A Functional-Space Mean-Field Theory of Partially-Trained Three-Layer Neural Networks

TL;DR

This paper develops a mean-field theory for a partially-trained three-layer neural network with a fixed first layer, showing linear decay of training loss and feature learning in the infinite-width limit.

Contribution

It generalizes mean-field theory to three-layer networks with a fixed first layer, introducing a functional-space perspective and analyzing training dynamics.

Findings

Training loss decays linearly to zero in the mean-field limit.

The theory captures feature learning in different scaling regimes.
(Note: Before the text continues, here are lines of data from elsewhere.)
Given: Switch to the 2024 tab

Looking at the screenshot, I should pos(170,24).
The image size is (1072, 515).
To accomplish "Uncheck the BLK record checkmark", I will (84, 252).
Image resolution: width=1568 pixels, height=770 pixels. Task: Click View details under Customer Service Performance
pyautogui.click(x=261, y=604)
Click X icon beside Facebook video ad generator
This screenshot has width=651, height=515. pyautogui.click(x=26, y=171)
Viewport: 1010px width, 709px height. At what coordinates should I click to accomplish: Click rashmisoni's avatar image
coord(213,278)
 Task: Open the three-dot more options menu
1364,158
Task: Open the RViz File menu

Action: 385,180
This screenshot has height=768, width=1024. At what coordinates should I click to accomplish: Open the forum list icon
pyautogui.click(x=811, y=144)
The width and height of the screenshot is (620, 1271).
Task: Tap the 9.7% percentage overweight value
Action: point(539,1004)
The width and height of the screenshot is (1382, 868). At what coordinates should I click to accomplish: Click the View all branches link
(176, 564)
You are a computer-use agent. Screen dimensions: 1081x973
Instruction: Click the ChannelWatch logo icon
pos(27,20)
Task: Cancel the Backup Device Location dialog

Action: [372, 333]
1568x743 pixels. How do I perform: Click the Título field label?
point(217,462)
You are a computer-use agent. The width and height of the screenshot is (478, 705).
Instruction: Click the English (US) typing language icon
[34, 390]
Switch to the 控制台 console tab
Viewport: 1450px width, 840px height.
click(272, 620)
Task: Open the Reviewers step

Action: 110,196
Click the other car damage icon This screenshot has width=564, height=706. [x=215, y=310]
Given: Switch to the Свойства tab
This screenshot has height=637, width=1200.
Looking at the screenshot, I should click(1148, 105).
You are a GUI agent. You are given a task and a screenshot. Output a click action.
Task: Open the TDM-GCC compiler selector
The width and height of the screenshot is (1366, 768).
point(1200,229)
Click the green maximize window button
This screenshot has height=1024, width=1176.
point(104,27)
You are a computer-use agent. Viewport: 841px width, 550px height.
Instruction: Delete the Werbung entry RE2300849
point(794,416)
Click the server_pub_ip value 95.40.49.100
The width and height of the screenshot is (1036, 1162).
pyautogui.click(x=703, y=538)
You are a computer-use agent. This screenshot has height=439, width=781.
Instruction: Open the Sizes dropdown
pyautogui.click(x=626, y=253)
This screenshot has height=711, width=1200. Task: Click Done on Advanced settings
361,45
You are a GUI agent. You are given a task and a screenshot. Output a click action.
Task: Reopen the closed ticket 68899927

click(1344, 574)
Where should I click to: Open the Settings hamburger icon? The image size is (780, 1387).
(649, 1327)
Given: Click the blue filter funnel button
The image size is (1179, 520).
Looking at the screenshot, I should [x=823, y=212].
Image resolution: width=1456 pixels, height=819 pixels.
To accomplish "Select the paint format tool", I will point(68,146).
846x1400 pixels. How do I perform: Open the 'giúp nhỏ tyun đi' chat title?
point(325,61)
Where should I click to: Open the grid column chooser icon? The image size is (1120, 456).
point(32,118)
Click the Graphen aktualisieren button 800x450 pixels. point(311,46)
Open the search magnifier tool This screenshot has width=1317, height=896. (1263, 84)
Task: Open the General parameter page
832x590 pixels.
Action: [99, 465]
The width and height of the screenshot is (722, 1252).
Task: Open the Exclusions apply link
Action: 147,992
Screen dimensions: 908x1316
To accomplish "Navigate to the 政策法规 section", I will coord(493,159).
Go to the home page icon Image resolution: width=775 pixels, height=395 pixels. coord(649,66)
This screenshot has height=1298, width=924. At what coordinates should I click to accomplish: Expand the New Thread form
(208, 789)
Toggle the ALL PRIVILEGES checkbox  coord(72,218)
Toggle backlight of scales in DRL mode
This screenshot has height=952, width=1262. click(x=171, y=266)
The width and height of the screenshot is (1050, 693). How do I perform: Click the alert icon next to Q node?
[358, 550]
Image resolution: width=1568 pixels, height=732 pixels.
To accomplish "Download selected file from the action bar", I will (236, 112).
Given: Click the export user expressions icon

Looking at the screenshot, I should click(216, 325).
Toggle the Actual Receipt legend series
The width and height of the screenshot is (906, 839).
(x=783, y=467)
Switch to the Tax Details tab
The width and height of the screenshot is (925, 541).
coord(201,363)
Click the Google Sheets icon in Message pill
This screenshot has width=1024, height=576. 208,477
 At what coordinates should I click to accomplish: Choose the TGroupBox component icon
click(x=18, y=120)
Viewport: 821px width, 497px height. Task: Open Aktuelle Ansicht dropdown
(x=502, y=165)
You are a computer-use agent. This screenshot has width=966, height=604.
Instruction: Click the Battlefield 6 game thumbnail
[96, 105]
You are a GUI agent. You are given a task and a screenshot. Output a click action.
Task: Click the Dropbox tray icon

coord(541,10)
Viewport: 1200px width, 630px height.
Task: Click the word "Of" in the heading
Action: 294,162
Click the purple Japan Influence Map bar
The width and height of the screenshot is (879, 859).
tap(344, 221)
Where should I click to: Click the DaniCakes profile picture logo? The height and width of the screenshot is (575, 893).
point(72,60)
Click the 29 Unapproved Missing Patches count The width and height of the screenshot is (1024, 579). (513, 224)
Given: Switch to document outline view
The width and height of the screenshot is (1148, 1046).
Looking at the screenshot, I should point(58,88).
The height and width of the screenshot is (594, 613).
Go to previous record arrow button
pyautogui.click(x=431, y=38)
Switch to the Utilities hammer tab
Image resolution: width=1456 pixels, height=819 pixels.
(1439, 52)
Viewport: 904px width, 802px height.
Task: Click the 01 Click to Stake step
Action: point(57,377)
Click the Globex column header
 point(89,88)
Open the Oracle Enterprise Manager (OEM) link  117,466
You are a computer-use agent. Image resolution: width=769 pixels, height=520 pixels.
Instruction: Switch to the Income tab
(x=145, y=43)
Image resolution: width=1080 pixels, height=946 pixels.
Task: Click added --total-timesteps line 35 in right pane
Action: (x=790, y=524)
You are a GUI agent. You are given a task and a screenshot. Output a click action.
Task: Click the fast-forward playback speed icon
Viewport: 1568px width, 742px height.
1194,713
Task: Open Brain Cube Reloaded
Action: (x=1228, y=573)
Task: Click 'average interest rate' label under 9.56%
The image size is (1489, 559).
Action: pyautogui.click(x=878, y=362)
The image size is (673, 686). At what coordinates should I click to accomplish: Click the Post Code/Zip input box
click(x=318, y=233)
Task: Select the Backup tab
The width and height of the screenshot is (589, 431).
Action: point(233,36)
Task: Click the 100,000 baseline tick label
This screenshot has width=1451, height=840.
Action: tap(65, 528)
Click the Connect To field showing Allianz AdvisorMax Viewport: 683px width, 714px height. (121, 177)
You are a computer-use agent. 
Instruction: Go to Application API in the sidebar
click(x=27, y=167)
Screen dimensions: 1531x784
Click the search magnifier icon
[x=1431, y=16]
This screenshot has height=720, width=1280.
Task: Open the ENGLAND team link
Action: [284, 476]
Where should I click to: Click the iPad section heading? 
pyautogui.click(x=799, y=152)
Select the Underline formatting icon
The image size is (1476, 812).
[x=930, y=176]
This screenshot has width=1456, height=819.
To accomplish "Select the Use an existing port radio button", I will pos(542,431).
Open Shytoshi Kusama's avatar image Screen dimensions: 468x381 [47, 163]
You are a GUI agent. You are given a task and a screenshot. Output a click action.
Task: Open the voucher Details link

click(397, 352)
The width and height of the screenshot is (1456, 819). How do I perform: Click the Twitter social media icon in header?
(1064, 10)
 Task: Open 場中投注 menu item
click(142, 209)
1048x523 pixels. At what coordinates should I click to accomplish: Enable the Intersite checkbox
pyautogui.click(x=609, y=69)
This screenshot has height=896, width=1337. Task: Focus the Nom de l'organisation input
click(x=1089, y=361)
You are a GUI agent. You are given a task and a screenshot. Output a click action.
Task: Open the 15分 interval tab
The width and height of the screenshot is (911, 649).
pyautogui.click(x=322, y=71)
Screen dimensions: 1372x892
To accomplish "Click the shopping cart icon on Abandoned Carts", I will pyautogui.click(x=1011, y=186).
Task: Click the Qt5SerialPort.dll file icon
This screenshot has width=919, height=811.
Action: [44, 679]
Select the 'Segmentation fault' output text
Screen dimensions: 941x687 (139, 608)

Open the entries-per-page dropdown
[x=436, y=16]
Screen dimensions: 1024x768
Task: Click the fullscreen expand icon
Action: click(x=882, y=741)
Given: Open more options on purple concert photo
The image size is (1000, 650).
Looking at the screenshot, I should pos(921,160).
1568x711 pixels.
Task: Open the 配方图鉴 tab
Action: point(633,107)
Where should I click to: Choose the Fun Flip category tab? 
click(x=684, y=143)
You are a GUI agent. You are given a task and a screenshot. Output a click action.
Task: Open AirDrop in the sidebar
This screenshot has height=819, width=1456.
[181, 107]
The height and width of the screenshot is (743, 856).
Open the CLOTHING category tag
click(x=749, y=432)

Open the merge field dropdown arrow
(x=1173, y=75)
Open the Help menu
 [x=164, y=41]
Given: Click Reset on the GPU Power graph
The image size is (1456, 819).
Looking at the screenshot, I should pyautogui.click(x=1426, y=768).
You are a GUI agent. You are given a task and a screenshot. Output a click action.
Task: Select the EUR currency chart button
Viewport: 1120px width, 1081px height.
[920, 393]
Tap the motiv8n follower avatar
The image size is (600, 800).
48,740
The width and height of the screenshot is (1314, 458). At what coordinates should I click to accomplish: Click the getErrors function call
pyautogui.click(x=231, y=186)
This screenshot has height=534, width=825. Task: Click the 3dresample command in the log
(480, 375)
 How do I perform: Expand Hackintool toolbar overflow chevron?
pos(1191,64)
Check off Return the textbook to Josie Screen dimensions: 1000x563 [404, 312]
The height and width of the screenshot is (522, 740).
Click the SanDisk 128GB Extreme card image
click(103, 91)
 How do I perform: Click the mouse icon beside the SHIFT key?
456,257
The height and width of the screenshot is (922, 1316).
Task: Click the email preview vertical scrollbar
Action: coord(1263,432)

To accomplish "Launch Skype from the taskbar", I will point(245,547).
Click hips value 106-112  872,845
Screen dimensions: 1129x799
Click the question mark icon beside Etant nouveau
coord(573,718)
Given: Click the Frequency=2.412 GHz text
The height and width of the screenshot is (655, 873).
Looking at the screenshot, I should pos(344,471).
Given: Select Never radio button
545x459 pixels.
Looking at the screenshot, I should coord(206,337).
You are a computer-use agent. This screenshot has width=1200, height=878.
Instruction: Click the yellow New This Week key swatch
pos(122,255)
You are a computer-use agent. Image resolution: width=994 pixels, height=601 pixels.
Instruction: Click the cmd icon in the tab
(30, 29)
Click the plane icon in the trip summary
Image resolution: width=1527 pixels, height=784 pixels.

Provides Rademacher complexity bounds for the solution space.

Abstract

To understand the training dynamics of neural networks (NNs), prior studies have considered the infinite-width mean-field (MF) limit of two-layer NN, establishing theoretical guarantees of its convergence under gradient flow training as well as its approximation and generalization capabilities. In this work, we study the infinite-width limit of a type of three-layer NN model whose first layer is random and fixed. To define the limiting model rigorously, we generalize the MF theory of two-layer NNs by treating the neurons as belonging to functional spaces. Then, by writing the MF training dynamics as a kernel gradient flow with a time-varying kernel that remains positive-definite, we prove that its training loss in $L_2$ regression decays to zero at a linear rate. Furthermore, we define function spaces that include the solutions obtainable through the MF training dynamics and prove Rademacher complexity bounds for these spaces. Our theory accommodates different scaling choices of the model, resulting in two regimes of the MF limit that demonstrate distinctive behaviors while both exhibiting feature learning.